Harian Kompas dengan moto Amanat Hati Nurani Rakyat, dengan cara kerja yang 
kami rumuskan sejak awal humanisme transendental atau kemanusiaan yang imani, 
menemukan teman seperjalanan. Merekalah para cendekiawan yang dengan penuh 
dedikasi dan komitmen berjuang bersama Kompas, bertahun-tahun dan 
berkesinambungan. Mereka menjadi kontributor yang memproduksi ide-ide, 
disampaikan dalam bentuk artikel-artikel opini, dalam bentuk wawancara, dan 
dalam bentuk sarana lainnya. Mendidik berarti melakukan perubahan dan 
penyadaran yang dilakukan bersama-sama selama ini.
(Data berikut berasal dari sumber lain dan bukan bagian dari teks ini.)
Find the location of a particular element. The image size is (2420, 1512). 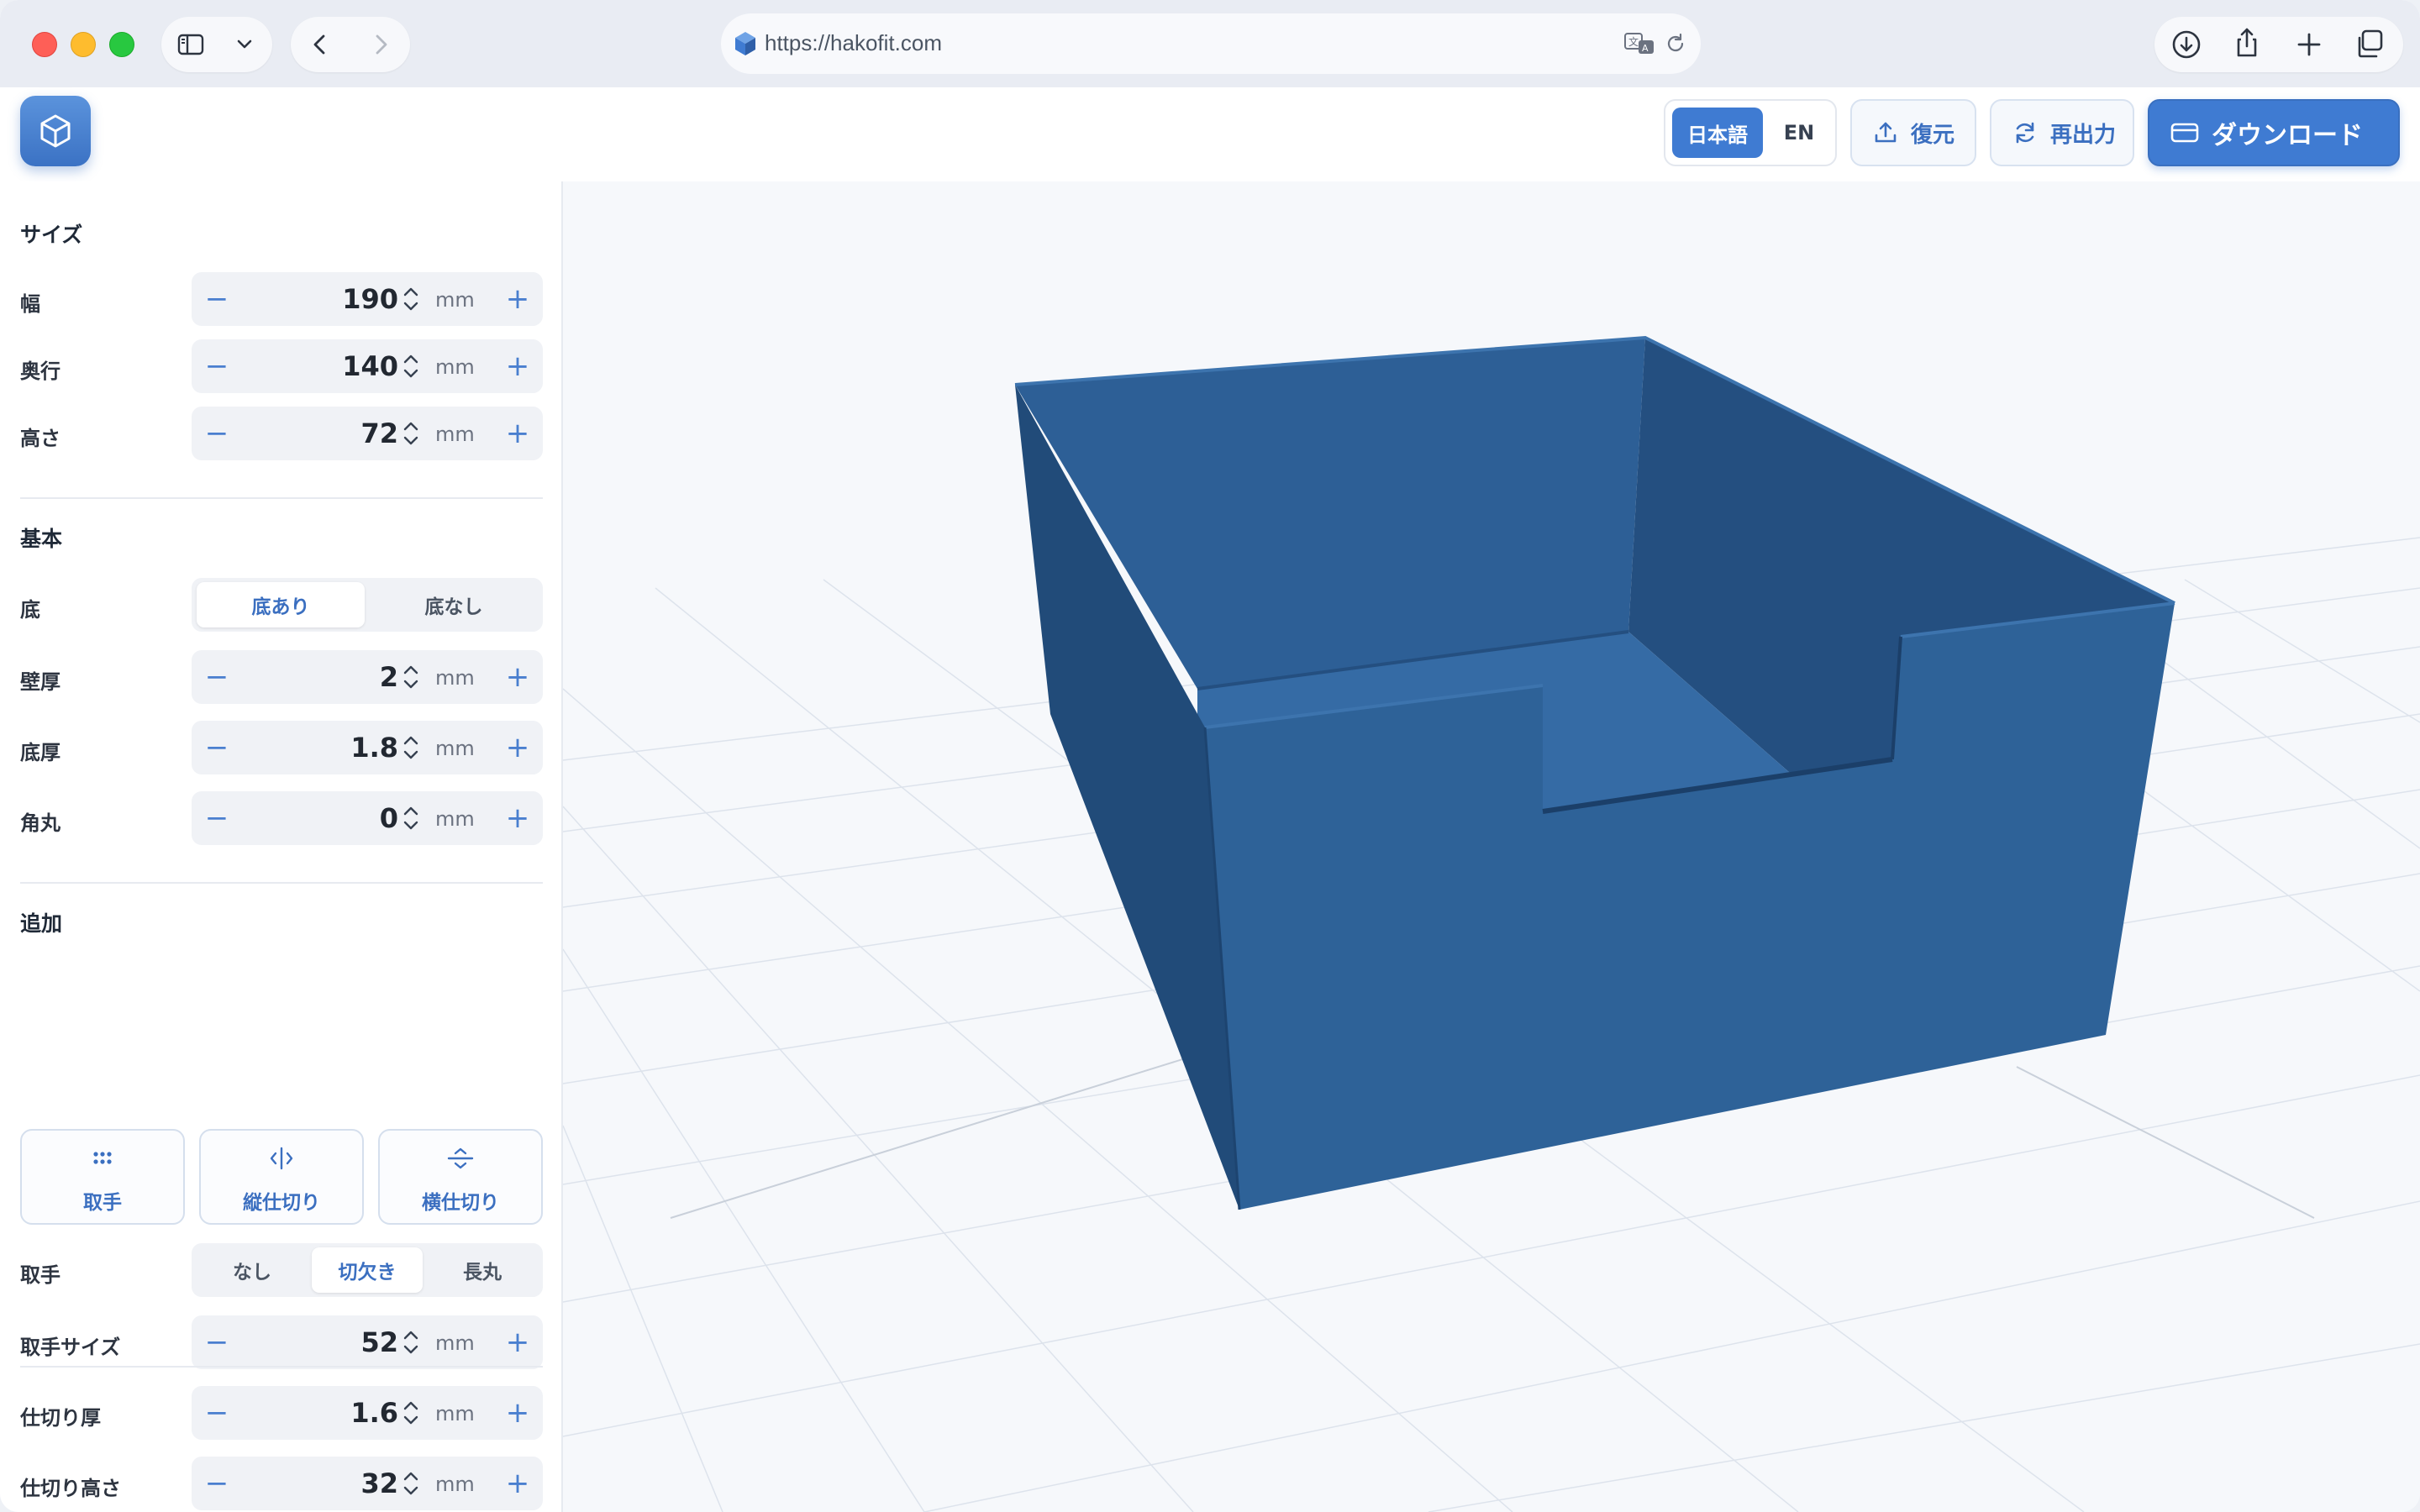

Setiap tahun sejak 2008 dipilih lima orang. Mengapa 5, tidak 7, tidak sekalian 
10? Pilihan jumlah tidak didasarkan atas tebakan togel, simsalabim, tetapi 
spontanitas yang didasari keterbukaan untuk penambahan atau bahkan pengurangan. 
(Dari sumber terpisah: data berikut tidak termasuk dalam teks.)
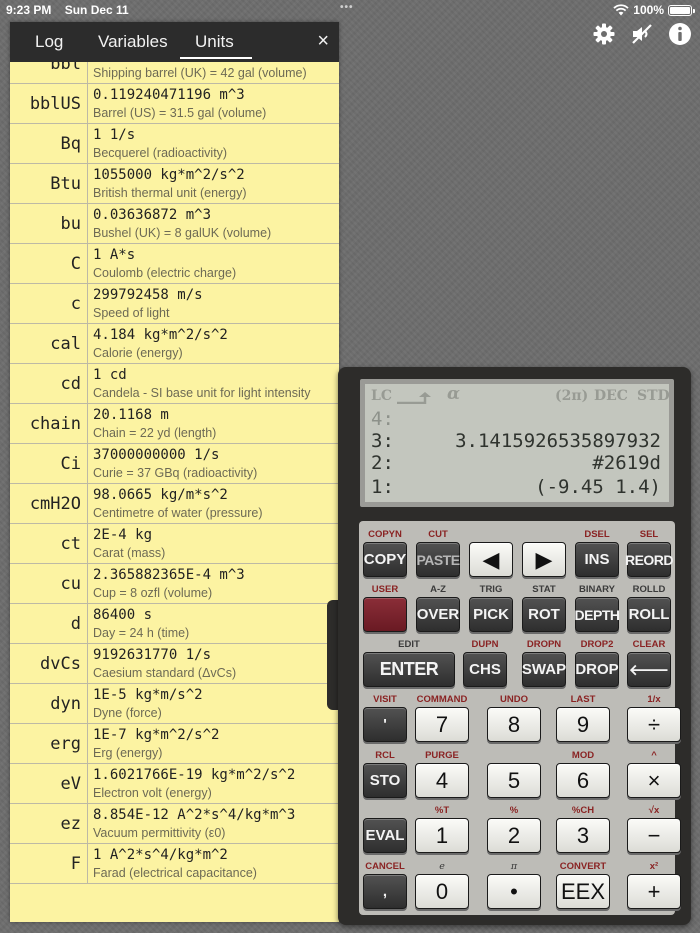 The height and width of the screenshot is (933, 700). I want to click on key-face: SWAP, so click(544, 670).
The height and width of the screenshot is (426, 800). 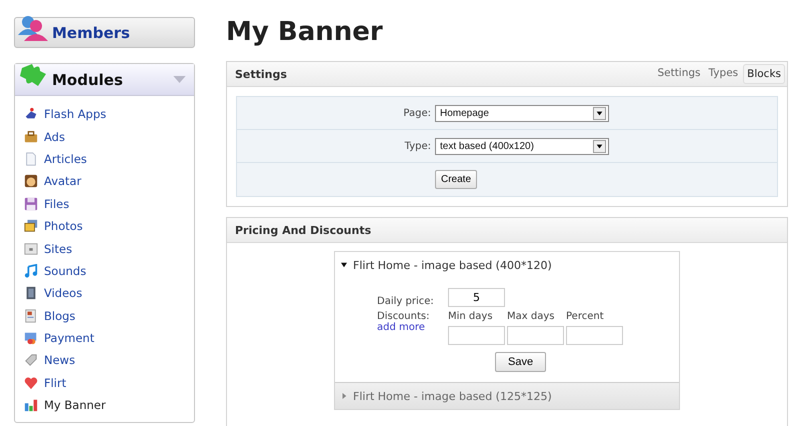 I want to click on music-note-icon, so click(x=31, y=271).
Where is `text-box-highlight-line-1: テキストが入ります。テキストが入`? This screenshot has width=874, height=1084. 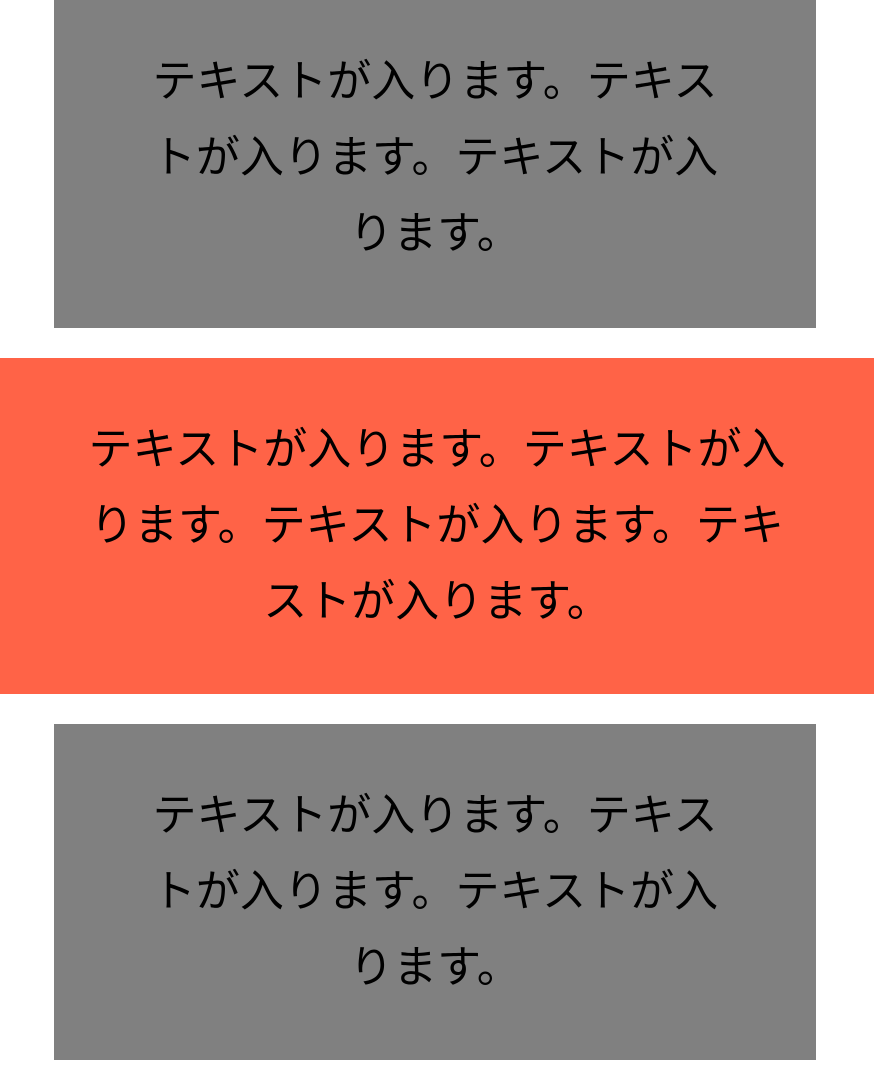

Kriteria pada penghargaan yang pertama, kami lebih fokus pada mereka yang 
selama ini sudah bertahun-tahun mengirimkan tulisan dan dimuat, tanpa sengaja 
menjadi rubrik tetap yang ditunggu pembaca. Karena itu, pada penghargaan 
pertama kita temukan nama-nama penulis besar—sengaja kami ambil yang belum 
meninggal—yang pernah jaya di era tertentu, dan surut oleh munculnya 
penulis-penulis berusia lebih muda.
Dalam era itu tersebut nama MT Zen, Sayogyo, Soetandyo Wignyosubroto, Thee Kian 
Wie, dan Satjipto Rahardjo. Merekalah yang di tahun-tahun awal Kompas terbit 
aktif menulis dengan bahan baku keilmuan disiplin masing-masing selama puluhan 
tahun.
Di tahun 2009, kami perluas wilayah, tidak hanya mereka yang aktif sebagai 
kontributor artikel, tetapi juga yang memperjuangkan ide tanpa kenal lelah dan 
terlihat ada hasil bagi keadaban masyarakat. Terpilih Kartono Mohamad, Liek 
Wilardjo, Maria Sumardjono, Saparinah Sadli, dan Sjamsoe’oed Sadjad.
Bagaimana dengan penghargaan tahun 2010? Selain kriteria penghargaan pertama 
dan kedua, kami tambahkan pula kriteria upaya membangun budaya akademis agar 
masyarakat semakin menyadari pentingnya penelitian. Terpilih nama Adnan Buyung 
Nasution, Bambang Hidayat, Mely G Tan, Sediono MP Tjondronegoro, dan Raden 
Panji Soejono.
Mereka bukanlah nama asing. Mereka sudah menjadi milik masyarakat, barangkali 
juga sudah memperoleh penghargaan dari instansi-instansi lain termasuk 
pemerintah dan lembaga internasional. Mereka dedikatif memberikan sesuatu untuk 
masyarakat Indonesia agar semakin bisa berdiri sejajar dengan bangsa-bangsa 
lain di dunia, well informed, dan berkeadaban.